____ Teks Halaman
Oleh : Luh Susanti*1,
dan Dewa Made Joni Ardana*2
(Locus Majalah Ilmiah Fisip Vol 5 No. 1- Pebruari 2016,
hal 1-12)
Abstraksi, Pemerintah Bali menyelenggarakan program Gerbang Sadu Mandara dalam menangani kemiskinan masyarakat
Bali, melalui salah satu Programnya yaitu BUMDes yang bertujuan untuk pembangunan desa, pemberdayaan masyarakat,
pemberian bantuan hibah dan dan bergulir bagi masyarakat. Penelitian ini
memfokuskan pada pokok permasalahan 1) tentang bagaimana pelayanan yang diberikan
BUMDES 2) kendala-kedala yang dihadapi serta cara penyelesaiannya pada BUMDES
“Sidi Amerta” Desa Sangsit, Kecamatan Sawan, Kabupaten Buleleng. Teknik analisis data menggunakan penelitian
deskriptif tidak dimaksudkan untuk menguji hipotesa tertentu, tetapi hanya
menggambarkan apa adanya tentang suatu gejala atau keadaan. Hasil penelitian
menunjukkan bahwa BUMDES memberikan pelayanan Unit Usaha Simpan Pinjam, Unit
Usaha Perdagangan, Unit Usaha Ternak dan Unit Usaha Air Bersih/ UPS kepada
masyarakat dan sudah berjalan baik.
Sedangkan kendala-kendala yang dihadapi adalah kurangnya sarana dan prasarana
dan kurang memahaminya masyarakat tentang BUMDES. Saran yang dapat peneliti berikan pada
Manajemen Badan Usaha Milik Desa (BUMDES) untuk meningkatkan pelayanan adalah perlu
adanya sarana dan prasarana yang memadai serta sosialisasi kepada masyarakat,
agar masyarakat mengerti apa itu BUMDES.
Kata kunci:
Kemiskinan, BUMDES, Pelayanan Masyarakat
*1Alumni FISIP
UNIPAS.
________
Permintaan:
[1] Kutip dari abstrak tentang BUMDES bagian yang dibuka dengan kata-kata yang memuat "Abstraksi, Pemerintah Bali" dan ditutup dengan "sudah berjalan baik.".
[2] Menurut abstrak tentang BUMDES, kendala apa saja yang dihadapi?
____ Entri Data
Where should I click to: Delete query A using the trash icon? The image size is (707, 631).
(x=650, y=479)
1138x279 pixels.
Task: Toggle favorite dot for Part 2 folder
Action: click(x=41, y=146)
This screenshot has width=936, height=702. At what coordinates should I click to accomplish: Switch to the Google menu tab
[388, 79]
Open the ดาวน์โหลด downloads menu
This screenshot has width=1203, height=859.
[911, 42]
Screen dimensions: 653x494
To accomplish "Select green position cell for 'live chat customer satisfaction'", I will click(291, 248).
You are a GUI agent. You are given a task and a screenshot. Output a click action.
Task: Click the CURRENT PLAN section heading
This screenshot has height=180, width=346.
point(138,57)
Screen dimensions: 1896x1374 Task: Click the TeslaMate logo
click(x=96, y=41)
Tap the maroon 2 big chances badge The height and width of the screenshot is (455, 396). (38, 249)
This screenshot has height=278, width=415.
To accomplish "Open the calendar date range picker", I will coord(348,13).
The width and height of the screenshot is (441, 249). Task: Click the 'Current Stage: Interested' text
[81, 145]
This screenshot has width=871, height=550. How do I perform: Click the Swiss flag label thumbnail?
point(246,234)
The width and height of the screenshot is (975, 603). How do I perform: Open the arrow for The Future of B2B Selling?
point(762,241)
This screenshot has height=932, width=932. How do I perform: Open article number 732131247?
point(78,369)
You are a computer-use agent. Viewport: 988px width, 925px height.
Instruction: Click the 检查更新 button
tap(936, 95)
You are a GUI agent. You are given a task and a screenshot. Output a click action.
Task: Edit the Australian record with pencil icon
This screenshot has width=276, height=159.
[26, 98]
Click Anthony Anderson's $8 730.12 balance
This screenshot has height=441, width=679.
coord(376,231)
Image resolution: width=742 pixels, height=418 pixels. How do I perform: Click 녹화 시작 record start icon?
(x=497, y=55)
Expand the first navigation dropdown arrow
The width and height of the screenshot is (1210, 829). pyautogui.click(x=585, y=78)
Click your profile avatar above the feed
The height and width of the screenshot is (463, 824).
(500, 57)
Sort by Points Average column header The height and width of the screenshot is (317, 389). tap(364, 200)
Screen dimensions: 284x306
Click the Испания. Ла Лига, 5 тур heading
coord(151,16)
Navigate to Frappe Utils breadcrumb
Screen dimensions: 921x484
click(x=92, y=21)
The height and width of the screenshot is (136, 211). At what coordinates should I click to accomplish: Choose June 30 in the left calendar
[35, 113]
________
Jawaban per Tugas:
[1]
Abstraksi, Pemerintah Bali menyelenggarakan program Gerbang Sadu Mandara dalam menangani kemiskinan masyarakat
Bali, melalui salah satu Programnya yaitu BUMDes yang bertujuan untuk pembangunan desa, pemberdayaan masyarakat,
pemberian bantuan hibah dan dan bergulir bagi masyarakat. Penelitian ini
memfokuskan pada pokok permasalahan 1) tentang bagaimana pelayanan yang diberikan
BUMDES 2) kendala-kedala yang dihadapi serta cara penyelesaiannya pada BUMDES
“Sidi Amerta” Desa Sangsit, Kecamatan Sawan, Kabupaten Buleleng. Teknik analisis data menggunakan penelitian
deskriptif tidak dimaksudkan untuk menguji hipotesa tertentu, tetapi hanya
menggambarkan apa adanya tentang suatu gejala atau keadaan. Hasil penelitian
menunjukkan bahwa BUMDES memberikan pelayanan Unit Usaha Simpan Pinjam, Unit
Usaha Perdagangan, Unit Usaha Ternak dan Unit Usaha Air Bersih/ UPS kepada
masyarakat dan sudah berjalan baik.

[2] Kendala yang dihadapi adalah kurangnya sarana dan prasarana serta kurangnya pemahaman masyarakat tentang BUMDES.